For train travel, by 2 adults, I plan on carrying no more than 3 bags for 2 people. Of these 3, two are airline carry-ons, which are relatively small, and 1 big one with wheels for the other gear. Because of the surfaces on many streets, the big piece of luggage should be light enough that you can carry it for a short distance without rolling it. Therefore, the lighter the better and your strength determines the size.

On our last trip, because we needed both dress-ups and alpine hiking regalia (boots, heavy socks, backpacks, rain gear, water bottles, hiking poles, warm pullovers, etc) we ended up with 4 pieces of luggage -- 3 small ones and one large piece with wheels.
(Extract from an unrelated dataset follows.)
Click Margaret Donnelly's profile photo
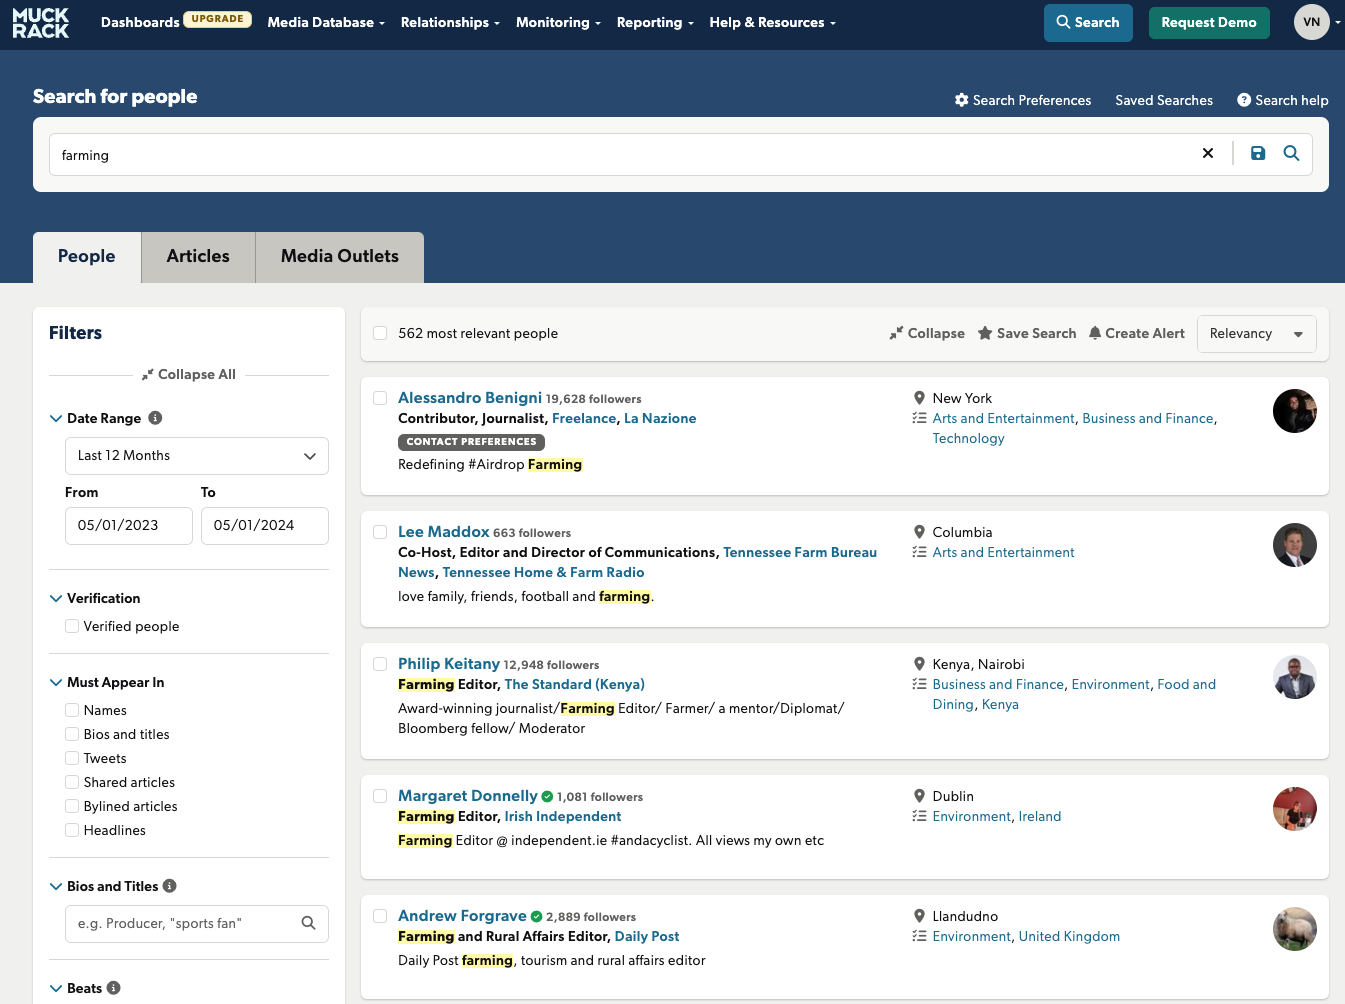This screenshot has width=1345, height=1004. (1294, 809)
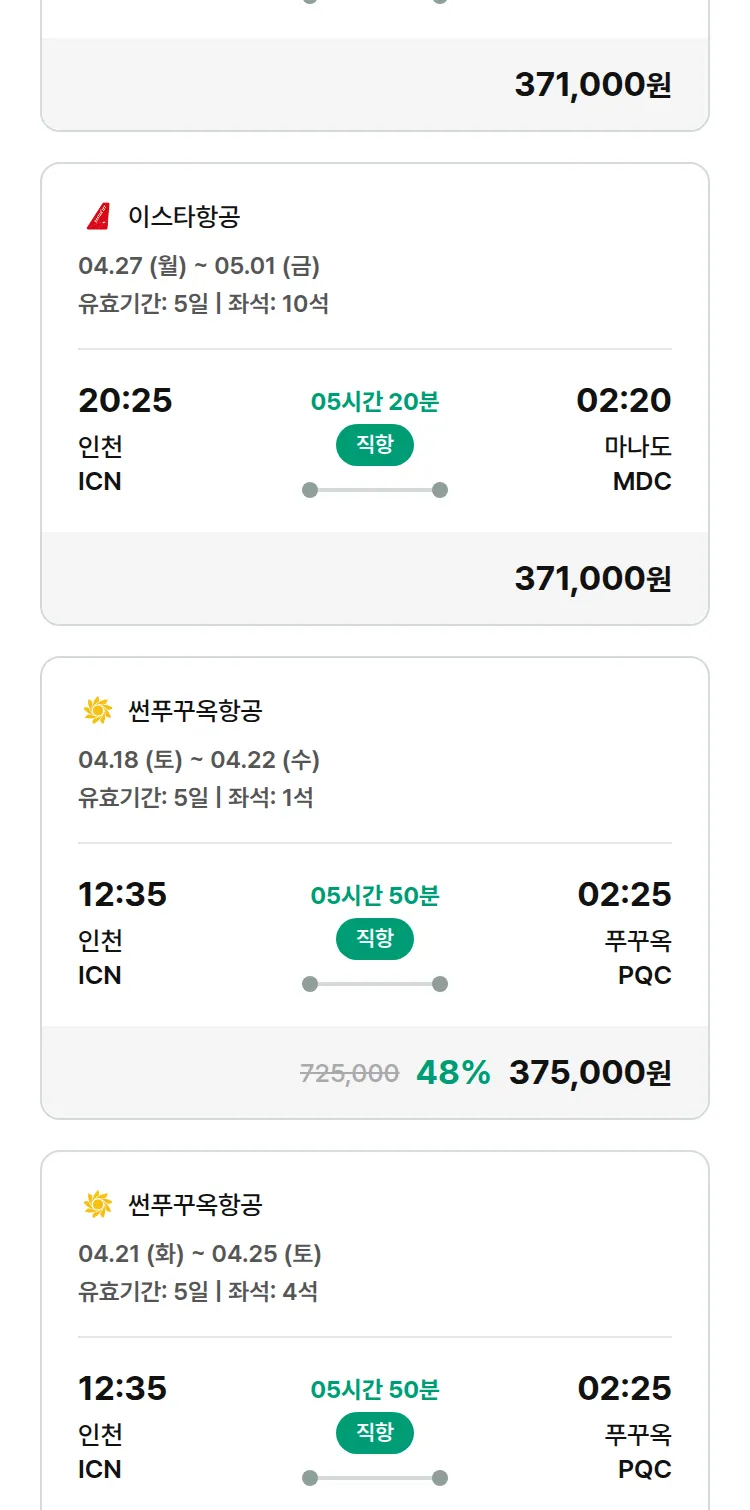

I knew it would be a minor hassel to tote them about so planning was an issue. In Zurich, because of this forum, I knew we could get a cart to help us get from baggage claim to the train at the airport. We made the only change of trains in Interlaken Ost with no problem because it was a short walk across the platform, and our landlady, by pre-arrangement, met us with a car at our destination. But had we needed to hoist all of them around repeatedly, it would have been a major chore.
To get an idea of what you are facing, load your luggage up with clothes and try walking a half mile with it. (Hopefully the neighbors will not think you have gone off the deep end or been evicted.) Then make your decision.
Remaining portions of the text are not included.